L’ultimo sondaggio sullo stato della scuola condotto dall’istituto AlmaDiploma dimostra che quasi il 50% degli studenti diplomati si pente dell’indirizzo scelto dopo la terza media. Un fenomeno che risulta essere in aumento rispetto al 2022 e continua a costituire un peso non indifferente nel futuro di tantissimi ragazzi italiani, che troppo tardi si rendono conto delle loro passioni. Il peso delle conseguenze della scelta di una scuola sbagliata, inoltre, si riflette quasi inevitabilmente anche sulla carriera universitaria, con matricole che si rendono conto di non possedere le conoscenze necessaria a fronteggiare efficientemente il nuovo percorso di studi, con conseguenti ritardi nel conseguimento del titolo o, ben peggiori, rinunce agli studi.
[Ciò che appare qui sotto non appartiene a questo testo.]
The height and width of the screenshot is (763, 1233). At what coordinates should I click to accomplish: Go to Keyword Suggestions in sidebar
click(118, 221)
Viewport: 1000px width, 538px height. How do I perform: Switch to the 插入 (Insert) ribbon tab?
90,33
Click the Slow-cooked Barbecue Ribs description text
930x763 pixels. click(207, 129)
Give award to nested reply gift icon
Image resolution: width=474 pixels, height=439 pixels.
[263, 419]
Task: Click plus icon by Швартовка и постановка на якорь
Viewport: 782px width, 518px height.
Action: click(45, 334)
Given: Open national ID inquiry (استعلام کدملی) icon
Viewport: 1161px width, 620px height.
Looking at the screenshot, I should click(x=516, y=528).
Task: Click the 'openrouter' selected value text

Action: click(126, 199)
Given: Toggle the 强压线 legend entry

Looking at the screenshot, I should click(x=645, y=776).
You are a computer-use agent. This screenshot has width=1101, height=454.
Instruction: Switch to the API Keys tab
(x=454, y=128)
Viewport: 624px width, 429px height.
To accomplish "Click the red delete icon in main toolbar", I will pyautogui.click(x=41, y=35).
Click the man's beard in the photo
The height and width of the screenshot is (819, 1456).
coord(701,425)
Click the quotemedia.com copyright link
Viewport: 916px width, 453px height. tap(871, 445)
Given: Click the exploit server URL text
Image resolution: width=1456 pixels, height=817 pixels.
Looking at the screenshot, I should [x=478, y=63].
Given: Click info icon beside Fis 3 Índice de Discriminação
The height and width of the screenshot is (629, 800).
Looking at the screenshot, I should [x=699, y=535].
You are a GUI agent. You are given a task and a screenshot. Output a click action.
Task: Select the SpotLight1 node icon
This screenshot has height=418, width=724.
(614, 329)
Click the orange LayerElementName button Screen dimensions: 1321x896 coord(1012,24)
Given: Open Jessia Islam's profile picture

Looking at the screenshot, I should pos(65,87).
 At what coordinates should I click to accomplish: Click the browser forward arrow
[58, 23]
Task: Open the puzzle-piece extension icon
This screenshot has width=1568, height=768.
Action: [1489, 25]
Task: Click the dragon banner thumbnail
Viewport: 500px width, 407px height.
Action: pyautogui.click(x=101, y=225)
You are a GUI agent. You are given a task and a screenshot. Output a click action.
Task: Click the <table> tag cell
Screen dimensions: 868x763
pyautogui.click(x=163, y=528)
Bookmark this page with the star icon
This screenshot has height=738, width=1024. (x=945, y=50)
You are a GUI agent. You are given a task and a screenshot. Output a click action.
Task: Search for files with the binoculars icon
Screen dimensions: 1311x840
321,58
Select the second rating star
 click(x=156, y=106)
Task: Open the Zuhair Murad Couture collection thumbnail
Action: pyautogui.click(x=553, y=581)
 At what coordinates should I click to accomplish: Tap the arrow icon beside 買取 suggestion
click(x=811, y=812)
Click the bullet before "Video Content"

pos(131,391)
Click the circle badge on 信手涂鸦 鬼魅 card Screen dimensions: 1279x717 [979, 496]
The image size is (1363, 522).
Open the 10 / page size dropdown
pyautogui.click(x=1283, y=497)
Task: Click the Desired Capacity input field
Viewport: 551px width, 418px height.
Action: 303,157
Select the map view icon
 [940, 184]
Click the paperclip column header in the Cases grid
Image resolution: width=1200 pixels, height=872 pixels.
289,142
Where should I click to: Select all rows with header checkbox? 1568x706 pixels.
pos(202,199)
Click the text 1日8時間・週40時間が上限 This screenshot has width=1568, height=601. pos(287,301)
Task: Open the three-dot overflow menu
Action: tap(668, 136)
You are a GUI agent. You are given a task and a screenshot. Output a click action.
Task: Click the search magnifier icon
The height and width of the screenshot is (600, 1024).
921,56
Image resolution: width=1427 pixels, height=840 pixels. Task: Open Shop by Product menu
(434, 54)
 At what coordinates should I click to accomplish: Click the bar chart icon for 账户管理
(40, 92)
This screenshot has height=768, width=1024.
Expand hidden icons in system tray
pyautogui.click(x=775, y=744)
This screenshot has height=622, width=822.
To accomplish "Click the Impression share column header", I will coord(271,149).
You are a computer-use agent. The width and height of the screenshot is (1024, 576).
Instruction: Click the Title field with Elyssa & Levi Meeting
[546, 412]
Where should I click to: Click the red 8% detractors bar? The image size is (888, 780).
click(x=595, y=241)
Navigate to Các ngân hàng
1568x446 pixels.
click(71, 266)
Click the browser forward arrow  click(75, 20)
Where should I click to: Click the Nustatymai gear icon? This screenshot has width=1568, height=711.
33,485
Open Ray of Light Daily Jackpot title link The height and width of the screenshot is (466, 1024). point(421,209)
AlmaDiploma: “50% dei diplomati, tornando indietro, cambierebbe scuola”
Insomma, la scelta della scuola, secondo i risultati di AlmaDiploma, dovrebbe essere ripensata, magari tardando il momento della decisione dopo un breve percorso comune o, sul modello francese, un quarto anno di scuole medie. Lo certifica, inoltre, il Garante per l’Infanzia e l’Adolescenza, che nel 2022 ha appurato che l’85% degli studenti italiani sarebbe favorevole a tardare il momento della scelta cruciale. Ipotesi da decenni al vaglio di governi su governi, che non sono mai riusciti a trovare una quadra per riorganizzare il percorso accademico delle giovani menti italiane del futuro.
Secondo AlmaDiploma, sono precisamente il 53,1% degli studenti che si sono diplomati la scorsa estate a dirsi soddisfatti del percorso scelto (erano il 55,6% nel 2022). Il 20% dei diplomati, al primo impatto con il mondo del lavoro o dell’università, si rendono conto di non possedere le conoscenze necessarie, mentre quasi un diplomato su tre si rende conto, dopo il conseguimento del titolo, che avrebbe voluto studiare qualcosa di completamente diverso. Inoltre, il 57,6% dei ragazzi che hanno proseguito gli studi, lamentano, nella scelta della scuola, l’influenza dei genitori. Non a caso AlmaLaurea ha certificato, nelle università, che circa il 30% dei laureati in giurisprudenza hanno genitori avvocati o notai, mentre sono il 40% dei laureati in medicina o farmacologia ad avere genitori impegnati in quegli stessi campi.